Information Retrieval models (IR). Formal characterization of IR models. Classical and advanced IR. IR evaluation measures. Query language and query operations. Standard representation of documents and metadata. Index system. Web search engine.
R. Baeza-Yates, B. Ribeiro-Neto, "Modern Information Retrieval" Addison Wesley
Learning Objectives
Knowledge acquired:
The course aims to provide the main knowledges about IR. Particular attention will be paid on: techniques for the search of information on the Web, Web search engine creation, information gathering techniques and index information, standard representation of documents.
Competence acquired:
Comprehension of information retrieval on the Web and ranking models. Knowledge about XML languages for document representation. Models for document indexing.
Skills acquired (at the end of the course):
Information relevance measure with respect to users' information needs. Introduction to Semantic Web document standards.
Prerequisites
None
Teaching Methods
CFU: 6
Total hours of the course (including the time spent in attending lectures, seminars, private study, examinations, etc...): 150
Hours reserved to private study and other indivual formative activities: 102
Frequency of lectures, practice and lab: Recommended
Teaching Tools
UniFi E-Learning: http://e-l.unifi.it
Office Hours:
Prof. Francesconi
By appointmemt
E_mail: enrico.francesconi@unifi.it
Type of Assessment
Oral
Course program
Introduction
Motivations. Basic concepts. The process of retrieval.
Modelling
Information Retrieval (IR) models. Types of Retrieval. Formal characterization of IR models. Classical IR: basic concepts, Boolean Model, Vector Model, Probabilistic Model. Comparison of models. Fuzzy Set Models, Extended Boolean, Generalized Vector Space, Neural Networks.
Evaluation of Retrieval
Retrieval evaluation measures: Precision and Recall. Alternative measures.
Query Language
Keyword-Based Querying, Single-Word Queries, Context Queries, Boolean Queries, Natural Language Query. Pattern Matching. Structural Queries. Query Protocols.
Query operation
User Relevance Feedback. Query Expansion and Term Reweighting for the Vector Model. Term Reweighting for the Probabilistic Model. Automatic Local Analysis: Query Expansion Through Local Clustering. Query Expansion Through Local Context Analysis. Automatic Global Analysis: Query Expansion based on a similarity thesaurus, Query Expansion based on a statistical thesaurus.
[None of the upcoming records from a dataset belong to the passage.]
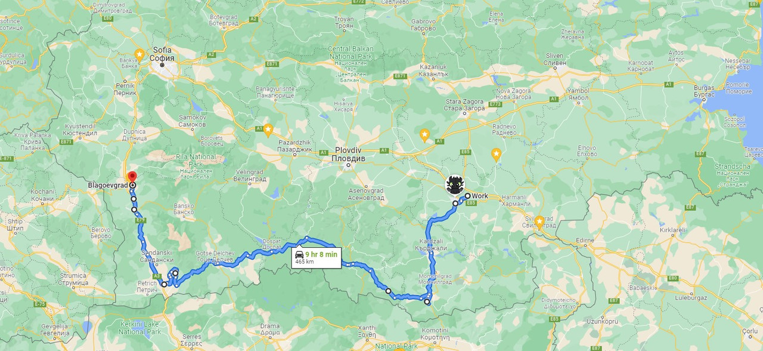Click the star marker south of Radnevo
This screenshot has width=763, height=351.
[x=496, y=154]
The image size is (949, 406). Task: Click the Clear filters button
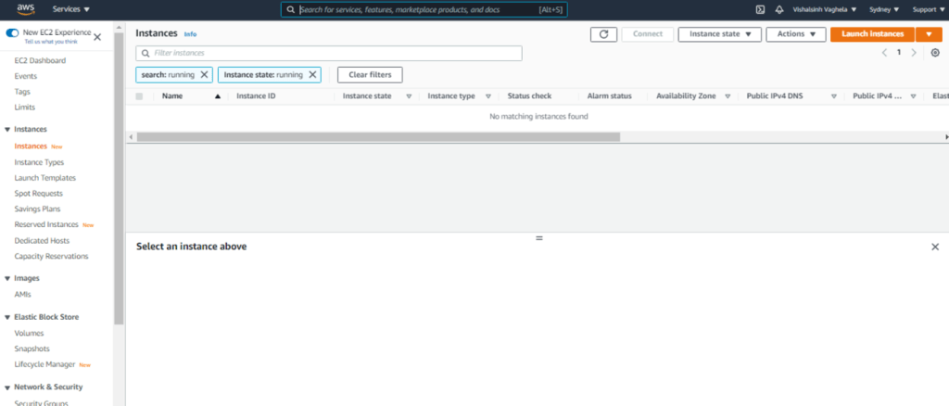pyautogui.click(x=370, y=74)
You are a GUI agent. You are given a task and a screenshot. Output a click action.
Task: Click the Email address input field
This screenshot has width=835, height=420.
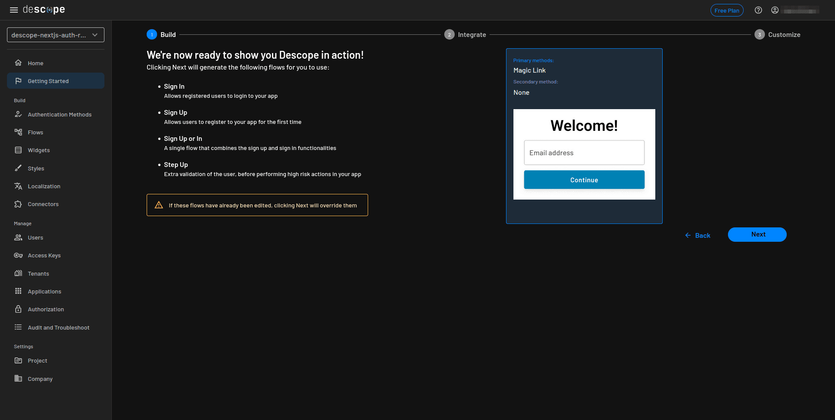click(x=584, y=153)
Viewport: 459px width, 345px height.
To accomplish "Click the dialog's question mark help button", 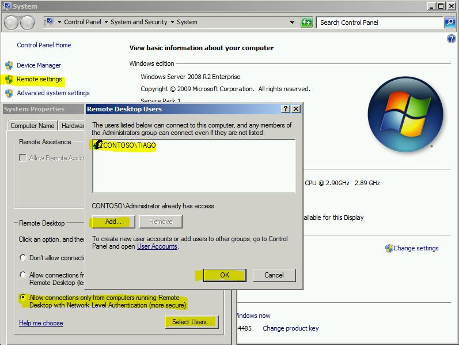I will click(286, 109).
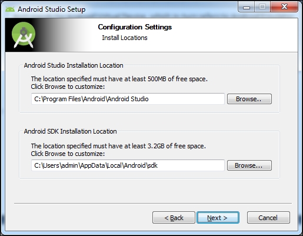Cancel the Android Studio installation
The height and width of the screenshot is (236, 303).
(x=268, y=218)
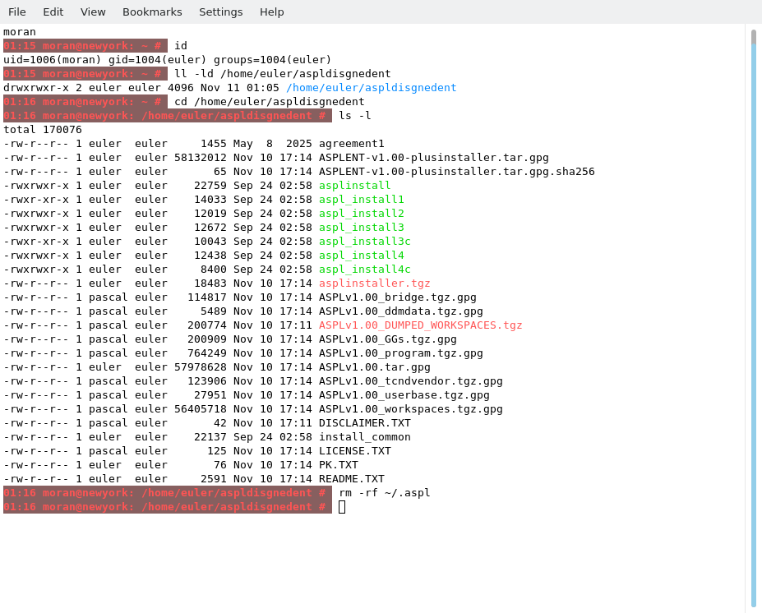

Languages for content representation.
Metadata. Text: formats, information theory, natural language modelling, model similarity. Markup Languages: SGML, HTML, XML.
Text Operations
Document analysis: lexical analysis, stopwords, stemming, selection of terms for indexing, thesauri. Clustering of documents. Text compression.
Indexing and Searching
Inverted files. Other indexing techniques. Boolean Queries. Sequential searching. Pattern Matching. Structural Queries. Compression.
Distributed IR
Case study: The NIR Project. XML and URN. Applications.
Search on the Web
Characterization of Web. Search Engines. Browsing. Meta Engines. Web Query Languages and Software Agents.